EPA proposes methane fee for oil, gas company waste



WASHINGTON – Oil and natural gas companies for the first time would have to pay a fee for methane emissions that exceed certain levels under a rule proposed Friday by the Biden administration.

The proposed Environmental Protection Agency rule follows through on a directive from Congress included in the 2022 climate law. The new fee is intended to encourage industry to adopt best practices that reduce emissions of methane and thereby avoid paying.

Methane is a climate “super pollutant” that is more potent in the short term than carbon dioxide and is responsible for about one-third of greenhouse gas emissions. The oil and natural gas sector is the largest industrial source of methane emissions in the United States, and advocates say reduction of methane emissions is an important way to slow climate change.

Excess methane produced this year would result in a fee of $900 per ton, with fees rising to $1,500 per ton by 2026.

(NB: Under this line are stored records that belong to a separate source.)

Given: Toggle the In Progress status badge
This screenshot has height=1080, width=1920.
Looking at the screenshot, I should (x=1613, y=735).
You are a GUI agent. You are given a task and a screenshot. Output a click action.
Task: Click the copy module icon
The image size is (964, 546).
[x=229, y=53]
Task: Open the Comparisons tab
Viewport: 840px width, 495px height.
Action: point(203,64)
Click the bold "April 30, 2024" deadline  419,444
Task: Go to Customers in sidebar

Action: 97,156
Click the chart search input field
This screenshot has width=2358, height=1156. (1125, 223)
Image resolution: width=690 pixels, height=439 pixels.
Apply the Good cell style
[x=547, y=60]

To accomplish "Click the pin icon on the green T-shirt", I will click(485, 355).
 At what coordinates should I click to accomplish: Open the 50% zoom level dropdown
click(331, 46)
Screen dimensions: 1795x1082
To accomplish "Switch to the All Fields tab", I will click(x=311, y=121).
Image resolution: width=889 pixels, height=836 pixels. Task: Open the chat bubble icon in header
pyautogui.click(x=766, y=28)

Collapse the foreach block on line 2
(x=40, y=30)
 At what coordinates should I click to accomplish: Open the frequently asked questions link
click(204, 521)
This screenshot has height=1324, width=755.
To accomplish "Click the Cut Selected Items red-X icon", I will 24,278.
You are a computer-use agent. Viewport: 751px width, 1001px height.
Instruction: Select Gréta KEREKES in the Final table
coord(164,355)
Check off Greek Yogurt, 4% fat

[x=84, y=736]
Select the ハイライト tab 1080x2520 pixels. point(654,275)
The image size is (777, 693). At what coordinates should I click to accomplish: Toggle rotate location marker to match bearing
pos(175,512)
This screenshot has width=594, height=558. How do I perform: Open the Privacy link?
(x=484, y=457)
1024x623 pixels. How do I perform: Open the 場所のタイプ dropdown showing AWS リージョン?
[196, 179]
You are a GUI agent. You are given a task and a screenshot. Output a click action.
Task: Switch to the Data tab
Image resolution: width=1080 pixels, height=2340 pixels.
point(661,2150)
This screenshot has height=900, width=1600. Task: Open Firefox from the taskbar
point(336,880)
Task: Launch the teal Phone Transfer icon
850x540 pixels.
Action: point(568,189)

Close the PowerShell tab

EPA Administrator Michael Regan said the proposed fee would work in tandem with a final rule on methane emissions EPA announced last month. The fee, formally known as the Methane Emissions Reduction Program, will encourage early deployment of available technologies to reduce methane emissions and other harmful air pollutants before the new standards take effect, he said.

The rule announced in December includes a two-year phase-in period for companies to eliminate routine flaring of natural gas from new oil wells.

“EPA is delivering on a comprehensive strategy to reduce wasteful methane emissions that endanger communities and fuel the climate crisis,” Regan said in a statement. When finalized later this year, the proposed methane fee will set technology standards that will “incentivize industry innovation’’ and spur action to reduce pollution, he said.

Leading oil and gas companies already meet or exceed performance levels set by Congress under the climate law, meaning they will not have to pay the proposed fee, Regan and other officials said.

Sen. Tom Carper, chairman of the Senate Environment and Public Works Committee, said he was pleased the administration was moving forward with the methane fee as directed by Congress.

“We know methane is over 80 times more potent than carbon dioxide at trapping heat in our atmosphere in the short term,’’ said Carper, D-Del. He said the program “will incentivize producers to cut wasteful and excessive methane emissions during oil and gas production.”

New Jersey Rep. Frank Pallone, the top Democrat on the House Energy and Commerce Committee, said oil and gas companies have long calculated it’s cheaper to waste methane through flaring and other techniques than to make necessary upgrades to prevent leaks.

“Wasted methane never makes its way to consumers, but they are nevertheless stuck with the bill,” Pallone said.

Republicans call the methane fee a tax that could raise the price of natural gas. “This proposal means increased costs for employers and higher energy bills for millions of Americans,” said Sen. Shelley Moore Capito, R-West Virginia.